_Exercise requirements_
Exact copy required. Repeat the records, but keep the pictures out.

_Information_

▼

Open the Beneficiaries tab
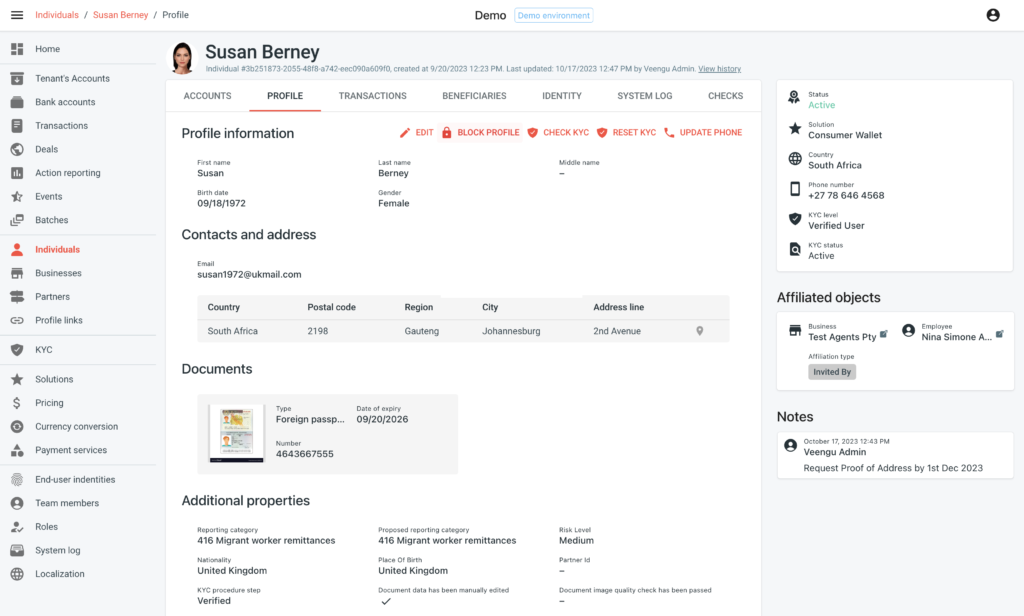This screenshot has width=1024, height=616. coord(474,96)
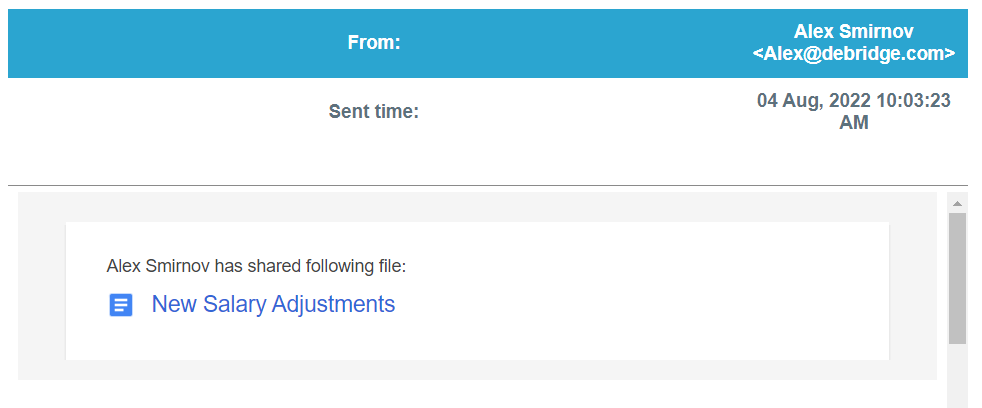Click the Sent time: label
The width and height of the screenshot is (982, 408).
coord(374,111)
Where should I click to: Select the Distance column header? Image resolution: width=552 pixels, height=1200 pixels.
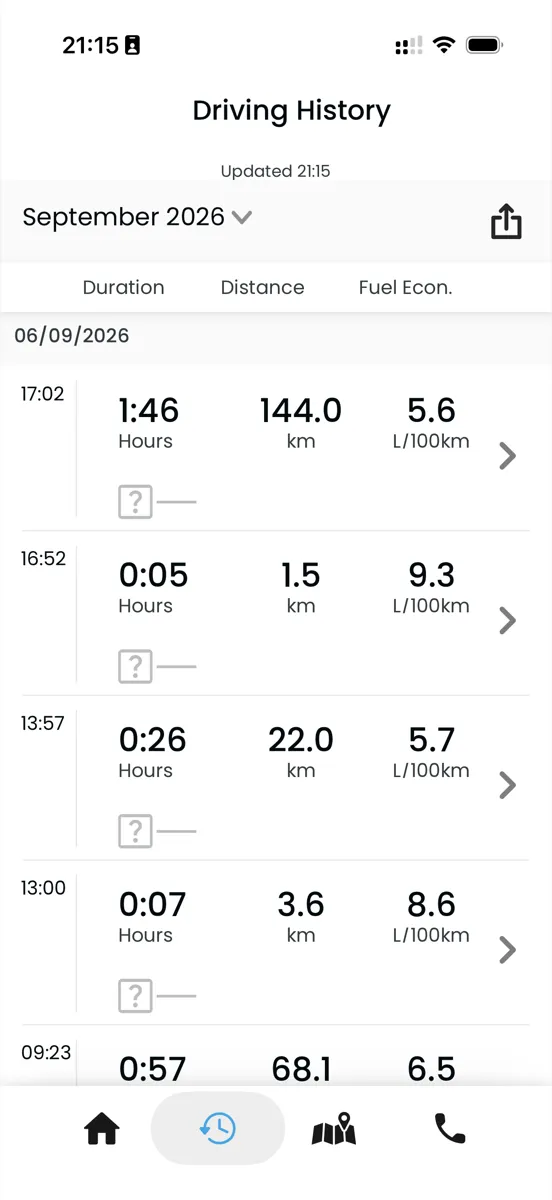(262, 287)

▲

_Task solution_
Open the Beneficiaries tab
This screenshot has width=1024, height=616. coord(474,96)
Click the Sent time: label
The width and height of the screenshot is (982, 408).
coord(374,111)
Where should I click to: Select the Distance column header? Image resolution: width=552 pixels, height=1200 pixels.
(262, 287)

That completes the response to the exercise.